Daqo New Energy, DQ. Solar, polysilicon/wafer manufacturer; China-based.
First Solar, FSLR. Thin film solar, CdTe a low-cost alternate to polysilicon.
Hanwha Q Cells, HQCL. Solar, integrated from poly through modules.
Hexcel, HXL. Light composites, in wind blades & spars, aerospace, vehicles.
JA Solar, JASO. Solar, China-based sells PV modules in Asia, Europe, U.S.
Ormat, ORA. Geothermal, works too in areas of recovered heat energy.
SunPower, SPWR. Solar, efficient PV panels have all-rear-contact cells.

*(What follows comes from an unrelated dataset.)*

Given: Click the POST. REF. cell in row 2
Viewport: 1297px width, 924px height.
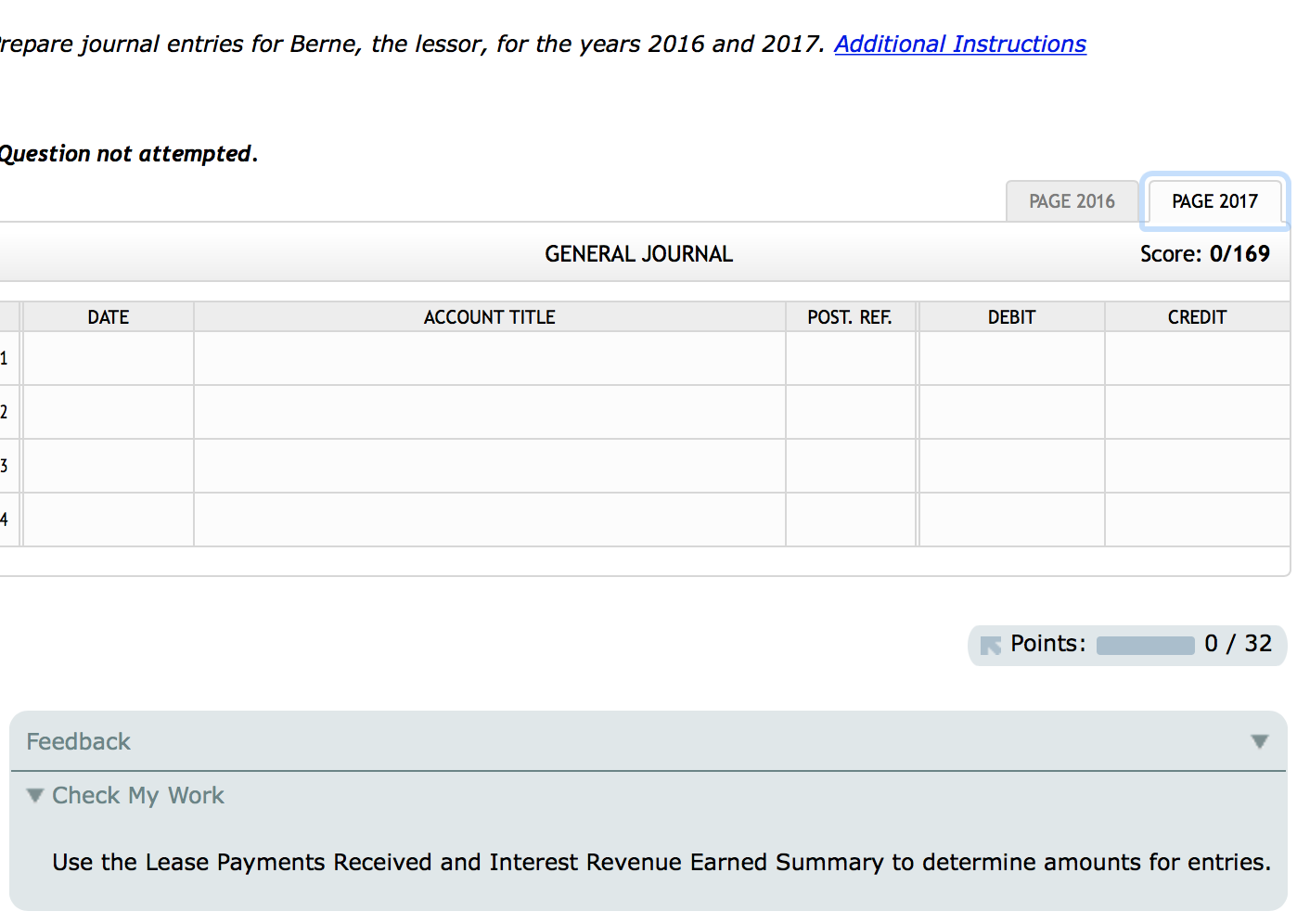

Power Delivery & Conservation - 20% sector weight (6 stocks @3.16%; +2 *banded)
Ameresco, AMRC. Energy saving performance contracts, also in renewables.
*American Superconductor, AMSC. Wind, grid conditioning; superconductors.
*EnerNoc, ENOC. Demand response; better energy management, smart grid.
General Cable, BGC. Power grid innovation, includes high-voltage offshore wind.
Itron, ITRI. Meters, utility energy monitoring, measurement & management.
Quanta Services, PWR. Infrastructure, modernizing grid & power transmission.
Silver Spring Networks, SSNI. Smart grid, two-way communications aids Utilities.
Universal Display, OLED. Organic light emitting diodes, efficient displays.

Energy Conversion - 24% sector weight (8 stocks @2.93% each; +1 *banded)
Advanced Energy, AEIS. Power conditioning: inverters, thin film deposition.
Ballard Power, BLDP. Mid-size fuel cells; R&D, PEM FCs as in transportation.
Cree, CREE. LEDs, manufacturer in power-saving lumens, efficient lighting.
*FuelCell Energy, FCEL. Large fuel cells, high-operating temps, multiple-fuels.
Gentherm, THRM. Thermoelectrics, waste heat to energy, power harvesting.
LSI Industries, LYTS. Lighting, LEDs, is vertically integrated U.S. manufacturer.
Plug Power, PLUG. Small fuel cells, for e.g. forklifts; drop in replacements.
SolarEdge Technologies, SEDG. Inverters: makes solar optimizers, inverters.
Veeco, VECO. Thin film equipment, for LEDs, energy efficient electronics.

Greener Utilities – 16% sector weight (5 stocks @3.10% each; +1 *banded stock)
Atlantica Yield, ABY. Yieldco, Contracted renewables assets, also transmission.
Pattern Energy, PEGI. Wind farms, solar may be added too for GW sized PPAs.
*Sky Solar, SKYS. Solar farms, creating & operating utility-scale projects.
Sunrun, RUN. Residential solar systems, lease, PPA or purchase rooftop PV.
TerraForm Global, GLBL. Owns operates renewable assets in emerging nations.
TerraForm Power, TERP. Owns operates solar/wind, developed nations, yieldco.

Energy Storage - 7% sector weight (2 stocks @3.25% each; +1 *banded stock)
*Maxwell, MXWL. Ultracapacitors, an alternative assisting batteries in hybrids.
Chemical & Mining Co. of Chile, SQM. Lithium, energy storage, large producer.
Tesla Motors, TSLA. Electric vehicles, solar; purer-play in EVs & energy storage.

Cleaner Fuels – 7% sector weight (2 stocks @3.25% each; +1 *banded stock)
Air Products & Chemicals, APD. Hydrogen, is a supplier of industrial gases.
*Hydrogenics, HYGS. Hydrogen, fuel and electrolysis for fuel cells, H2 storage.
Renewable Energy Group, REGI. Biodiesel, natural fats, oils, grease to biofuels.